### Problem statement
In full and without alteration, write out the lines below.
··········
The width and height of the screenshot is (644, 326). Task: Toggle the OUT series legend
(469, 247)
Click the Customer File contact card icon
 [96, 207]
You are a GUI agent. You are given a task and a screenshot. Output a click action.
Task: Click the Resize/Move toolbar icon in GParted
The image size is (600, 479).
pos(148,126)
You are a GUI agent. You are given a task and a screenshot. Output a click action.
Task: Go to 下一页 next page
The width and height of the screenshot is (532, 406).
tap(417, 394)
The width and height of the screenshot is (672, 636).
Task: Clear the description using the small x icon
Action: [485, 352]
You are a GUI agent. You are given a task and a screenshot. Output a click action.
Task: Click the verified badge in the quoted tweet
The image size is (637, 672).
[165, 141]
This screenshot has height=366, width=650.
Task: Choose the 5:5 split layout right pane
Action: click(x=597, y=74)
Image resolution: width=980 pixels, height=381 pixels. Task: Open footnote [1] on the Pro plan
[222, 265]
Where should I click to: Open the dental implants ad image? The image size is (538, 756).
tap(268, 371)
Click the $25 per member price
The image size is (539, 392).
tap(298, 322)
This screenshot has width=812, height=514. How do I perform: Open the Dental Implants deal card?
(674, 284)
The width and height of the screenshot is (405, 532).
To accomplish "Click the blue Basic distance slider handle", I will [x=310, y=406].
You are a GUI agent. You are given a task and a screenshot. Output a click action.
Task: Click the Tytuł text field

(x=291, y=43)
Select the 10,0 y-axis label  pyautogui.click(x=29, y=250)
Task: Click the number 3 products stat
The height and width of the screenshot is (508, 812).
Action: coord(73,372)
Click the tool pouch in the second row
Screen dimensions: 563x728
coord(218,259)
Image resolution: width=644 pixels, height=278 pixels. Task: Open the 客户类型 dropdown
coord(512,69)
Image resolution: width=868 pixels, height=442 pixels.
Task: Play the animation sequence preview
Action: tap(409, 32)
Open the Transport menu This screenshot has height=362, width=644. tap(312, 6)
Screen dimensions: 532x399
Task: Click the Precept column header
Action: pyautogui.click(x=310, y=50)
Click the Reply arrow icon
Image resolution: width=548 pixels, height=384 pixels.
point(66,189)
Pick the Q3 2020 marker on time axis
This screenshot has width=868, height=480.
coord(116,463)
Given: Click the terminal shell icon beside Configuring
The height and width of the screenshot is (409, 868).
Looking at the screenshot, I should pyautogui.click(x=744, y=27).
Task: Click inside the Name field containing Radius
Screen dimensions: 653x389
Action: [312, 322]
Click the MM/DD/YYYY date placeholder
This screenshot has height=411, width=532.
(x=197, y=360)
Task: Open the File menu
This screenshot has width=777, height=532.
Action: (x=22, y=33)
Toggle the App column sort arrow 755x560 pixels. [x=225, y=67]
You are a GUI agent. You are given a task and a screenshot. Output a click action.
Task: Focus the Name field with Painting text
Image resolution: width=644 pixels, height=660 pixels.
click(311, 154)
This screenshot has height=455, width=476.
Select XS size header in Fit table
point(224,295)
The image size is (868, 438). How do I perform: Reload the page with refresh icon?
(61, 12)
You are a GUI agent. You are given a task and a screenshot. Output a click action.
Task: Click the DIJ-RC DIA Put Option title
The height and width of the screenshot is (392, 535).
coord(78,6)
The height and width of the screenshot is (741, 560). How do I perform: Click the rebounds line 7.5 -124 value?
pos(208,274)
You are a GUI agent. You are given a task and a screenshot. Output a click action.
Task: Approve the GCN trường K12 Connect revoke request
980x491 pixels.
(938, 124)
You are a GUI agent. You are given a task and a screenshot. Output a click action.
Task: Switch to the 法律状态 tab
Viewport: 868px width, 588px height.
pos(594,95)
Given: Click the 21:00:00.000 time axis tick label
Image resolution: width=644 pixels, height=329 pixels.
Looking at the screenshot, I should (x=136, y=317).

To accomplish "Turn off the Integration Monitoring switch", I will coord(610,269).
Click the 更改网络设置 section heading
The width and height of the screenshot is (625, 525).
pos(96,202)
··········
### Output for this exercise
The width and height of the screenshot is (644, 326). Task: Toggle the OUT series legend
(469, 247)
Click the Customer File contact card icon
 [96, 207]
You are a GUI agent. You are given a task and a screenshot. Output a click action.
Task: Click the Resize/Move toolbar icon in GParted
The image size is (600, 479).
pos(148,126)
You are a GUI agent. You are given a task and a screenshot. Output a click action.
Task: Go to 下一页 next page
The width and height of the screenshot is (532, 406).
tap(417, 394)
The width and height of the screenshot is (672, 636).
Task: Clear the description using the small x icon
Action: [485, 352]
You are a GUI agent. You are given a task and a screenshot. Output a click action.
Task: Click the verified badge in the quoted tweet
The image size is (637, 672).
[165, 141]
This screenshot has height=366, width=650.
Task: Choose the 5:5 split layout right pane
Action: click(x=597, y=74)
Image resolution: width=980 pixels, height=381 pixels. Task: Open footnote [1] on the Pro plan
[222, 265]
Where should I click to: Open the dental implants ad image? The image size is (538, 756).
tap(268, 371)
Click the $25 per member price
The image size is (539, 392).
tap(298, 322)
This screenshot has width=812, height=514. How do I perform: Open the Dental Implants deal card?
(674, 284)
The width and height of the screenshot is (405, 532).
To accomplish "Click the blue Basic distance slider handle", I will [x=310, y=406].
You are a GUI agent. You are given a task and a screenshot. Output a click action.
Task: Click the Tytuł text field

(x=291, y=43)
Select the 10,0 y-axis label  pyautogui.click(x=29, y=250)
Task: Click the number 3 products stat
The height and width of the screenshot is (508, 812).
Action: coord(73,372)
Click the tool pouch in the second row
Screen dimensions: 563x728
coord(218,259)
Image resolution: width=644 pixels, height=278 pixels. Task: Open the 客户类型 dropdown
coord(512,69)
Image resolution: width=868 pixels, height=442 pixels.
Task: Play the animation sequence preview
Action: tap(409, 32)
Open the Transport menu This screenshot has height=362, width=644. tap(312, 6)
Screen dimensions: 532x399
Task: Click the Precept column header
Action: pyautogui.click(x=310, y=50)
Click the Reply arrow icon
Image resolution: width=548 pixels, height=384 pixels.
point(66,189)
Pick the Q3 2020 marker on time axis
This screenshot has width=868, height=480.
coord(116,463)
Given: Click the terminal shell icon beside Configuring
The height and width of the screenshot is (409, 868).
Looking at the screenshot, I should pyautogui.click(x=744, y=27).
Task: Click inside the Name field containing Radius
Screen dimensions: 653x389
Action: [312, 322]
Click the MM/DD/YYYY date placeholder
This screenshot has height=411, width=532.
(x=197, y=360)
Task: Open the File menu
This screenshot has width=777, height=532.
Action: (x=22, y=33)
Toggle the App column sort arrow 755x560 pixels. [x=225, y=67]
You are a GUI agent. You are given a task and a screenshot. Output a click action.
Task: Focus the Name field with Painting text
Image resolution: width=644 pixels, height=660 pixels.
click(311, 154)
This screenshot has height=455, width=476.
Select XS size header in Fit table
point(224,295)
The image size is (868, 438). How do I perform: Reload the page with refresh icon?
(61, 12)
You are a GUI agent. You are given a task and a screenshot. Output a click action.
Task: Click the DIJ-RC DIA Put Option title
The height and width of the screenshot is (392, 535).
coord(78,6)
The height and width of the screenshot is (741, 560). How do I perform: Click the rebounds line 7.5 -124 value?
pos(208,274)
You are a GUI agent. You are given a task and a screenshot. Output a click action.
Task: Approve the GCN trường K12 Connect revoke request
980x491 pixels.
(938, 124)
You are a GUI agent. You are given a task and a screenshot. Output a click action.
Task: Switch to the 法律状态 tab
Viewport: 868px width, 588px height.
pos(594,95)
Given: Click the 21:00:00.000 time axis tick label
Image resolution: width=644 pixels, height=329 pixels.
Looking at the screenshot, I should (x=136, y=317).

To accomplish "Turn off the Integration Monitoring switch", I will coord(610,269).
Click the 更改网络设置 section heading
The width and height of the screenshot is (625, 525).
pos(96,202)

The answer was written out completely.